Apparently both parties concede that the last paragraph of § 294-9(c), HRS, providing for the method of cancellation, had been complied with.

This exclusion is not now disputed by the parties. Apparently, it was not so clear to appellant’s counsel and possibly the appellees’ insurer earlier since appellant’s counsel’s affidavit filed in opposition to the motion for summary judgment states:

6. On May 18, 1978, in a telephone conference between Affiant and co-Defendant MTL, INC.’s agent, J. TERRY MULLEN (hereinafter AGENT), co-Defendant’s AGENT stated that the insurance company would pay medical expenses if they had already exceeded the $1,500 threshold and if they were all related to the accident. Co-Defendant’s AGENT further proposed that he be forwarded authorization to inquire into medical conditions of Plaintiff to be able to settle this claim. On My [sic] 19,1978, Affiant wrote to co-Defendant’s AGENT *625confirming the telephone conversation (See Exhibit 1 attached). No payments were made as previously agreed, therefore, on June 27, 1978, Affiant sent a second letter asking for payment as agreed to previously. (See Exhibit 2 attached)
7. On July 11, 1978, co-Defendant’s AGENT responded, denying the commitment to honor the medical bills. (See Exhibit 3 attached)
8. Integrated into the foregoing letters are [sic] evidence of both Affiant and co-Defendant’s AGENT attempting to achieve a settlement of Plaintiffs bodily injury claim. Indeed, co-Defendanfs AGENT was actively obtaining medical reports from physicians and institutions which had treated Plaintiff for his injuries. On December 21,1979 [sic], co-Defendanfs AGENT continued to imply an honest attempt at settlement of the claim. (See Exhibit 4 attached)
9. On March 9, 1979, co-Defendanfs AGENT raised the statute of limitation^] argument and said they would be making no payments whatsoever on Plaintiffs claim. (See Exhibit 5 attached [sic]) Affiant immediately responded by letter (See Exhibit 6 attached) and filed the present action.
10. Had co-Defendanfs AGENT denied the claim earlier or had been unwilling to negotiate for a settlement, the Complaint would have been filed immediately.

(Rec. at 76-77.)

At the time of the accident, the medical rehabilitative level was fixed under § 294-10(b), HRS, at $1,500. It has since been raised to $3,600.

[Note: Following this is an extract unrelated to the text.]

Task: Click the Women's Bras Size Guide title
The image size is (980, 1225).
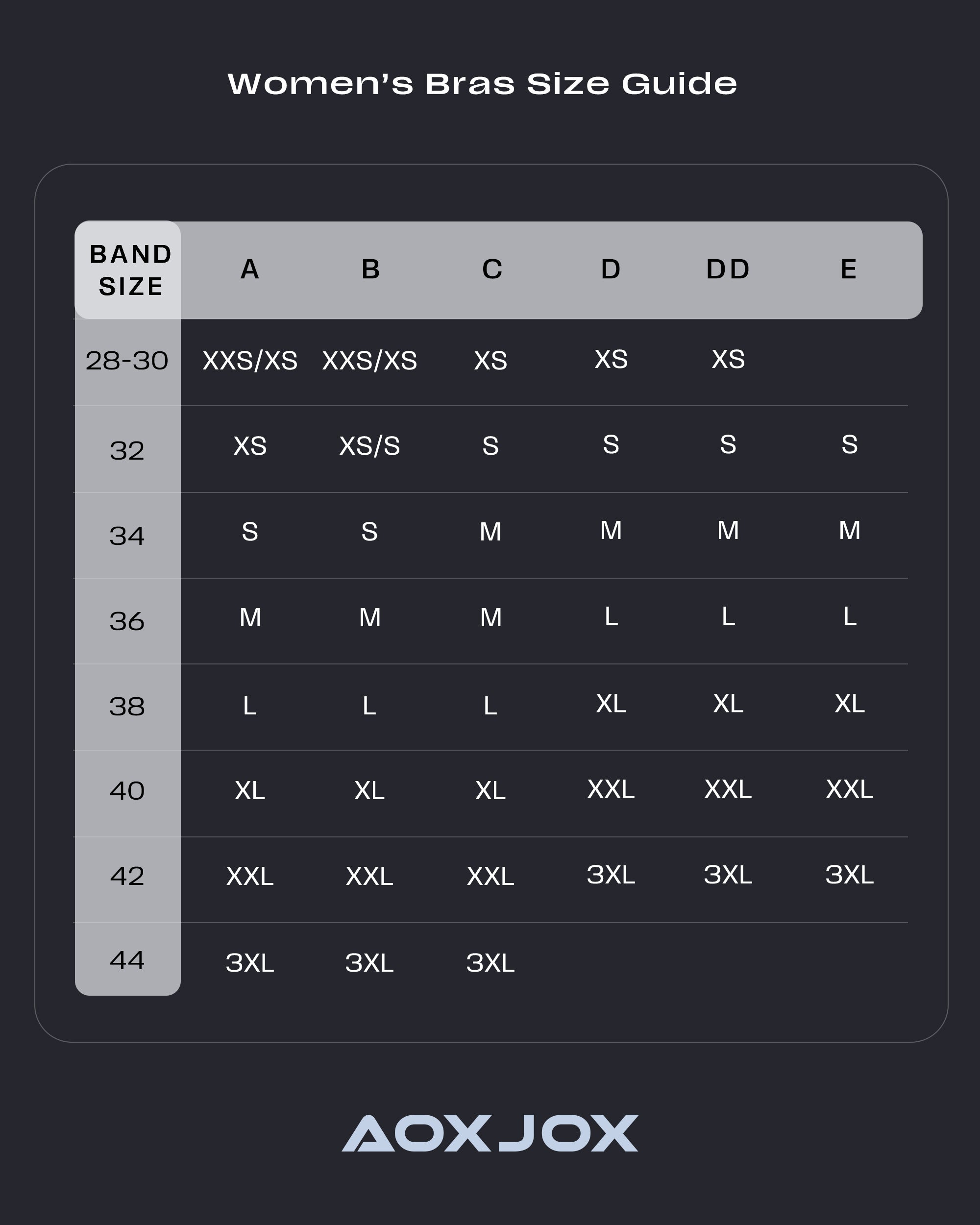Action: (482, 84)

We are aware that in No. 8071, McAulton v. Goldstrin, where suit was filed within the two-year period, the plaintiff was claiming to be still receiving therapy at the time of the trial. The same firm which represents appellees here is contending in that case that because the limit had not been reached by the time of trial, the uninsured plaintiff is absolutely barred from any recovery for personal injuries.

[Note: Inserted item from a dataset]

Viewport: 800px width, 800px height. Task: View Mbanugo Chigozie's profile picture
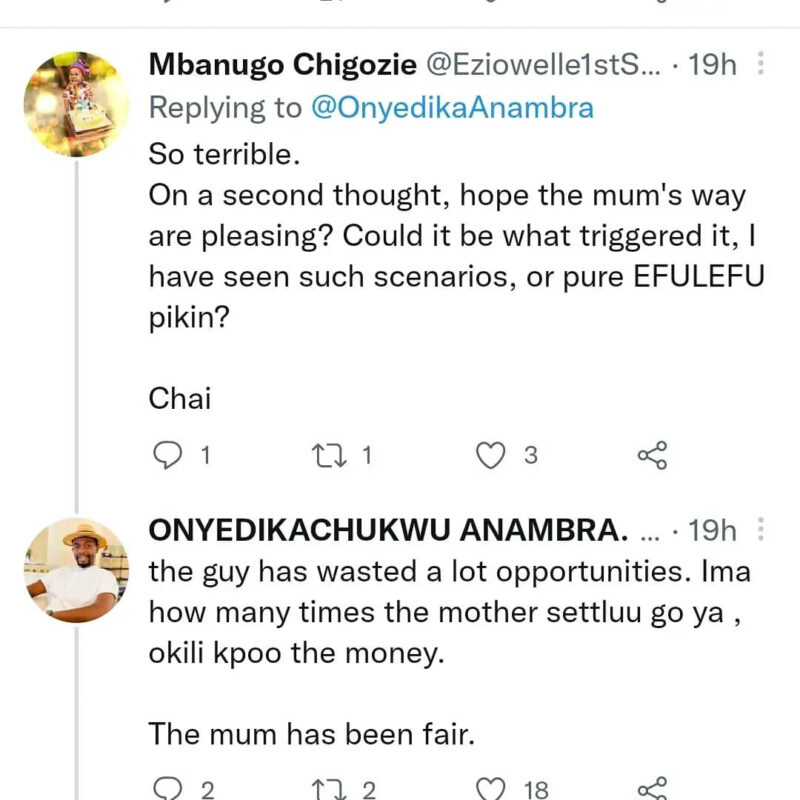pyautogui.click(x=76, y=104)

Since we have not held § 294-6(a), HRS, invalid except to the extent that subsection (2) denies persons ineligible for no-fault benefits equal protection of the laws, our decision will not affect the continued validity of other sections of the statute under § 294-41(b), HRS.

This is so whether they qualify for welfare and are not insured due to circumstances such as those which brought about appellant’s unhappy plight or, though poor, simply do not meet the qualifications for public assistance.

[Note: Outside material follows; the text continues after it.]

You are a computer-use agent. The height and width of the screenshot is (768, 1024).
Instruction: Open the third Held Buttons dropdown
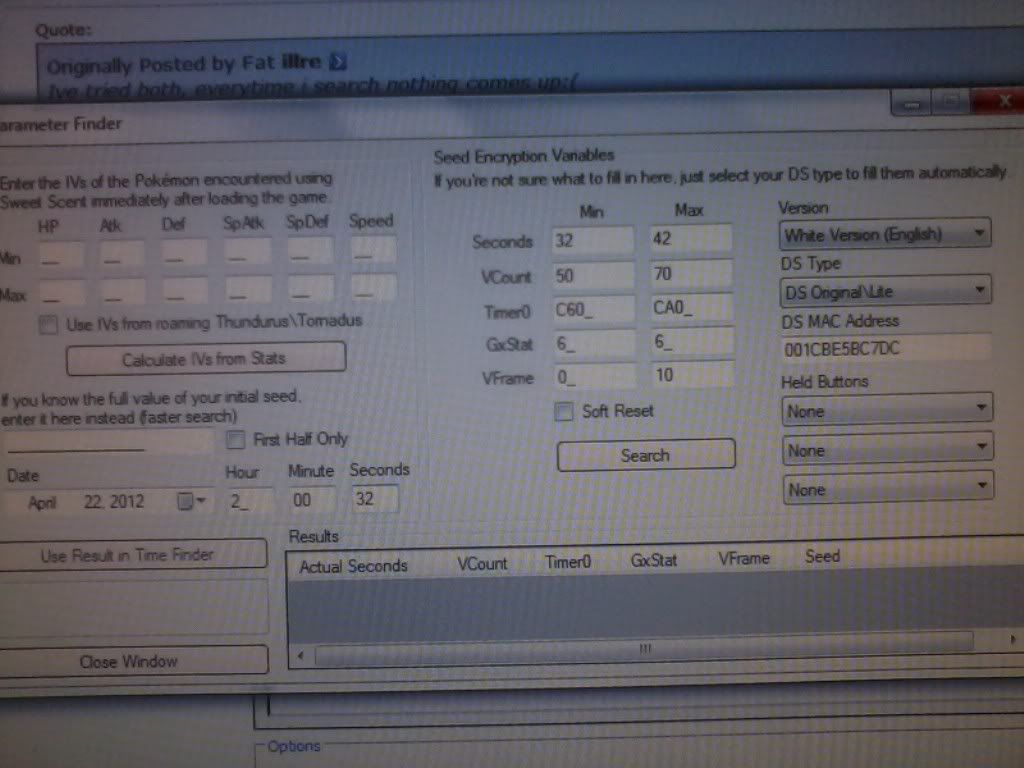886,489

The high “threshold” (formerly $1,500, now $3,600) of medical and/or rehabilitative expense makes this unfortunate result even more likely.

Peculiarly, if the negligent party is uninsured, the statute is no bar to suit and an injured member of the deprived class has some hope of recovery of such expenses.

Chapter 386, HRS, the Workers’ Compensation Law, is often cited by analogy to Chapter 294. The workers’ compensation law abolished tort liability as between an employer and an employee injured in the course and scope of his employment in favor of a system of reparations to the employee without regard to fault. The exception to employee eligibility for such reparations appearing in § 386-3, HRS, is drunkenness. Clearly there is a logical connection between drunkenness on the job and injuries to employees, and, therefore, a reasonable basis for the separate classification of drunken employees, since obviously a drunken employee is more likely to be injured on the job. An uninsured driver, however, is no more likely to be injured in an automobile accident than one who is insured.